Leo se encontraba atrapada en una sensación. Hacía tanto tiempo que no sentía algo así que el hecho de volver a tenerlo la dejó capturada puede que para el resto de su vida. No sabemos si fue a causa del alcohol que estaba bebiendo, de la marihuana que había fumado o de la música que escuchaba, pero el hecho es que Leo sintió una fuerza en su interior que tenía olvidada por completo.

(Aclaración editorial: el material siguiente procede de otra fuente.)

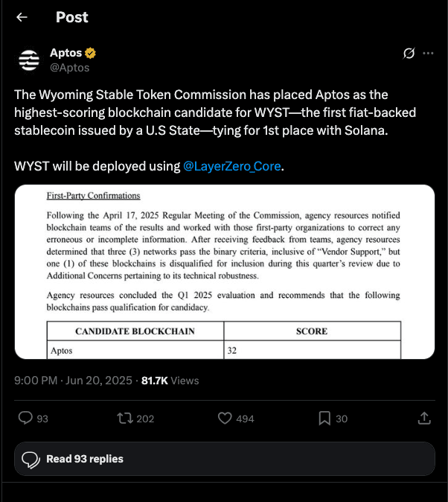The width and height of the screenshot is (448, 502).
Task: Open the Aptos profile avatar
Action: coord(29,60)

Todo ocurrió una noche como otra cualquiera; en un bar como otro cualquiera; con sus amigos, que no éramos "cualquiera". Leo bailaba absorta en sus ideas, pensando en esa persona que nunca jamás se fijaría en ella, imaginando situaciones imposibles en las que ella y él estaban juntos, y puede que incluso retozaban salvajemente en su imaginación. O puede que retozaran de manera dulce y tierna, solo lo sabe ella. De repente, un escalofrío recorrió toda su espalda, comenzó en el cuello y acabó en la punta de sus dedos. Una descarga eléctrica se apoderó de Leo, quien se abandonó al más primitivo de los instintos. Leo dejó que esa sensación la emborrachara aun más, que se apoderara de ella, que la poseyera por unos instantes que fueron infinitos. Leo se mareó al sentir la mano de él, que ligera y segura, ágil y veloz, casi imperceptible, se había posado en su cuello, rozando levemente su pelo y haciendo que Leo ya no supiera quién era, dónde estaba, ni a qué había venido. Estuvo a punto de desplomarse en el suelo cautivada por la pasión, por recordar qué era eso de sentir un cuerpo caliente latiendo junto al suyo.
Ella sintió cómo su ropa caía de su cuerpo, cómo éste, desnudo, era completamente ajeno, cómo el vello se le erizaba como hacía años, cómo su piel se fundía con la de un cuerpo que no era el suyo y que ahora compartía algo con ella. Leo cerró los ojos y prolongó ese roce durante horas. En trance, recreaba esa caricia una y otra vez. A él lo miraba atónita, sin creer que ese sentimiento pudiera ser recíproco, sin creer en lo que había pasado. Leo no podía creer que en un momento, en una décima de segundo, sus mentes se sincronizaran, pensaran la una en el cuerpo del otro, y el otro en el cuello de una. No daba crédito a que esa mano buscadora la hubiera encontrado y la hubiera capturado por unos segundos que eran meses. Sus ojos pesaban, sus hombros pesaban, sus rodillas pesaban. Su mente daba vueltas en la maraña que se había creado en su cabeza.
Incapaz de articular palabra, Leo se centraba en mirar, en desear, en pedir a Dios que esa caricia se repitiera, que por favor, no podía dejarla así, creyendo que todo había sido un sueño, que nada había ocurrido. Que no era posible. Él volvió a acercarse y volvió a tocarla, mirándole a los ojos, suspirando, consciente de que estaba haciéndonos perder a Leo, a sabiendas que Leo lo necesitaba.